Hi there,

today I'm kinda pissed. Here is the situation. I wanted to write a small tool for the game Urban Rivals, so that I don't have to figure out the strength of the opponent by myself. Nothing special so far.

There is the maindialog with some comboboxes and an editbox for the strengthoutput. Let's take a closer look! If you want to write a string to an editbox you have to use this function:

BOOL SetDlgItemText(HWND, int, LPCWSTR);

So what is LPCWSTR, you might ask. Here is the correct answer, from msdn.

A 32-bit pointer to a constant null-terminated string of 16-bit Unicode characters. This type is declared in WinNT.h as follows:

typedef CONST WCHAR *LPCWSTR;

Ok, now we know all, to accomplish this task, don't we? We don't! Of course we don't. I tried to do so and here is what I got:
ugly

Pretty interesting, isn't it? Ok, a just little problem. So let's google for the solution. 3 hours and 20 different code snippets, which does not work for me, later I'm here to write this. Look at all that crappy string and string converting stuff in C++ ò.Ó

First things first: Some information. You have two different types of characters.

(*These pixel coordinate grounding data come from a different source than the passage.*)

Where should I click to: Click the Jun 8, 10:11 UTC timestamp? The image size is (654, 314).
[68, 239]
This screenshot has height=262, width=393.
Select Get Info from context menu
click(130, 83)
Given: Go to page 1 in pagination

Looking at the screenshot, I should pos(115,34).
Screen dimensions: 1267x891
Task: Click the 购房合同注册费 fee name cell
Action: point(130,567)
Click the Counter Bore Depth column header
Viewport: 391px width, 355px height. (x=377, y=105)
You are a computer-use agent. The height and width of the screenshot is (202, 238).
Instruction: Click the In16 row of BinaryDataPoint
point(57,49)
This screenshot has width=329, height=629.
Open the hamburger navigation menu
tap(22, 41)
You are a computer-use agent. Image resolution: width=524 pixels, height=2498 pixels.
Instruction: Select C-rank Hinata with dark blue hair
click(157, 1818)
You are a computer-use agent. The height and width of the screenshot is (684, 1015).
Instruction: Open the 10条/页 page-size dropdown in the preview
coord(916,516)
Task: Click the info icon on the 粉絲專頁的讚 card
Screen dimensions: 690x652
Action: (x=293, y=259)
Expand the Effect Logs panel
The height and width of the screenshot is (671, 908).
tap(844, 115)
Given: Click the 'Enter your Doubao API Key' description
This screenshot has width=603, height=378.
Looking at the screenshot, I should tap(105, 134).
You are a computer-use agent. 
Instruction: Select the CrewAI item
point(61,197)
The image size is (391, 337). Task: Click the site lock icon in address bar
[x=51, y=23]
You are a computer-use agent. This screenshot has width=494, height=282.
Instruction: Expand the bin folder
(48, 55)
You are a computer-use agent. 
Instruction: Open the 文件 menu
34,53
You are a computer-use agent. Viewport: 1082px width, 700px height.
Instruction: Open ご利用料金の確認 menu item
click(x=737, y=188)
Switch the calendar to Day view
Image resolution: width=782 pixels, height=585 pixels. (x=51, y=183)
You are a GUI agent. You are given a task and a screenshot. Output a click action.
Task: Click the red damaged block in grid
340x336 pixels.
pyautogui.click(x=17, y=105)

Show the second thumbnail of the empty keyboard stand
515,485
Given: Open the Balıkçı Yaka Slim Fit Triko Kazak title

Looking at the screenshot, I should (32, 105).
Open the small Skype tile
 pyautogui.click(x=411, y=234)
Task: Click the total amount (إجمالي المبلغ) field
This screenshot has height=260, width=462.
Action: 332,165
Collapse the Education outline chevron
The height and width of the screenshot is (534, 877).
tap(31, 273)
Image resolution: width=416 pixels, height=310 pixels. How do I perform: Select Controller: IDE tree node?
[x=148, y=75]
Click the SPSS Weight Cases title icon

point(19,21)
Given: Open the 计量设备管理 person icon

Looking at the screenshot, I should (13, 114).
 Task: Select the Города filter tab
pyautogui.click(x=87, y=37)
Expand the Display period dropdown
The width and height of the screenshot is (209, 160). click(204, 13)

Normal characters and unicode so called wide characters.

char character = "H";
wchar_t wide_character " L"H";

Anyway... You have also a string and a wstringclass. A class which holds and manages a const char* or a const wchar_t* value. But you have also a const char* stream and a const wchar_t* stream which is nearly the same, not with the bufferconcept, but it uses the streamtechniques.

And you have a whole bunch of other classes like, basicstringstream<char*>, stringstream, ostringstream and so on. And here comes the point. You can't get one of these things to get work with LPCWSTR. Look:

As you remember, SendDlgItemText needs a widestring. That means wo should write something like this:

wchar_t* mystring = 42;
SendDlgItemText(handle, 0, mystring);

Erm yeah. This is bullshit. Because you can't assign a integer to a widecharacterstring. That would be to easy. Even if you made it to do so, the result will be something like this what you saw above. Long story short. I didn't made it to assign an integer to this damn string and to display it without any chinese characters in it.

Here my favourite solutions, because they're so weird, that they illustrate the c++-stinrg-dilemma very well

solution 1 - very confusing, cause nobody knows what _itow_s() really does!

 int number = 42;
 wchar_t mystring[32];
 _itow_s(number, mystring, 10);

solution 2 - really cool, because it shows that c+ has to much types of strings and streams

wchar_t test[6] = L"hello";
swprintf(test, 6, L"%i", ergebnis);

solution 3 - let's use a stringstream!

wstringstream mystream;
mystream << ergebnis;

Not even one of them used to work fine! And now I am at the limit. I not only dislike all the string stuff in C++, I hate it! As you must know, this was not the first time, that I had trouble with strings in C++.

I know that the problem, doesn't really deal with the string stuff, but with the LPCWSTR and the win32 WinAPI. But if wou would be honest just for only one second, you have to admit, that you don't need morde the 10 different classes to put "hello world" to the screen. Or was it L"hello world"?